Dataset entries
━━━━━━━━━━━━━━━━━━━━

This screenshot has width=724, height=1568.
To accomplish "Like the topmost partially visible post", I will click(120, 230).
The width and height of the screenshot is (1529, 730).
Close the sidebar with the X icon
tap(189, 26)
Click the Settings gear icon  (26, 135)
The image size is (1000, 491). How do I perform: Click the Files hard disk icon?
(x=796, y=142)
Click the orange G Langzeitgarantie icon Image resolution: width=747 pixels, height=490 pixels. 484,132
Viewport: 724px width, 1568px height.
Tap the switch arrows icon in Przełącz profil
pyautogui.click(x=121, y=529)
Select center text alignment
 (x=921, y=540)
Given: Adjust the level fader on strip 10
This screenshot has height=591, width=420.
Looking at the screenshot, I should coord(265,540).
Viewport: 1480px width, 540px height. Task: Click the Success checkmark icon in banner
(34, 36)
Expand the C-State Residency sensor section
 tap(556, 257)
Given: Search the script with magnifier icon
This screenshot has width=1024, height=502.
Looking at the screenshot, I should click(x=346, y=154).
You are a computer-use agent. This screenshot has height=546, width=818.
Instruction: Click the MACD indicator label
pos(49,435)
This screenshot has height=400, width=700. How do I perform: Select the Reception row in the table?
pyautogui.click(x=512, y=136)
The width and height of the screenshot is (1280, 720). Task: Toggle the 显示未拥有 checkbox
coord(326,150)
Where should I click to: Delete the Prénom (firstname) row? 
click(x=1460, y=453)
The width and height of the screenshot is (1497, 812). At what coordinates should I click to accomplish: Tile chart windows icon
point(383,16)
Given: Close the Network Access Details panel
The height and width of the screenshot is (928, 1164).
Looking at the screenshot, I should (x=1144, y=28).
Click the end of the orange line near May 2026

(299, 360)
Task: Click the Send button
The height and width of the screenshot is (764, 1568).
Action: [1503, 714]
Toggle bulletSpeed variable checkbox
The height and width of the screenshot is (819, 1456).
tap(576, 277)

━━━━━━━━━━━━━━━━━━━━

(What to produce) Copy out, from the records above, every line that holds the string "Given".

(Completed exercise)
Given: Adjust the level fader on strip 10
Given: Search the script with magnifier icon
Given: Close the Network Access Details panel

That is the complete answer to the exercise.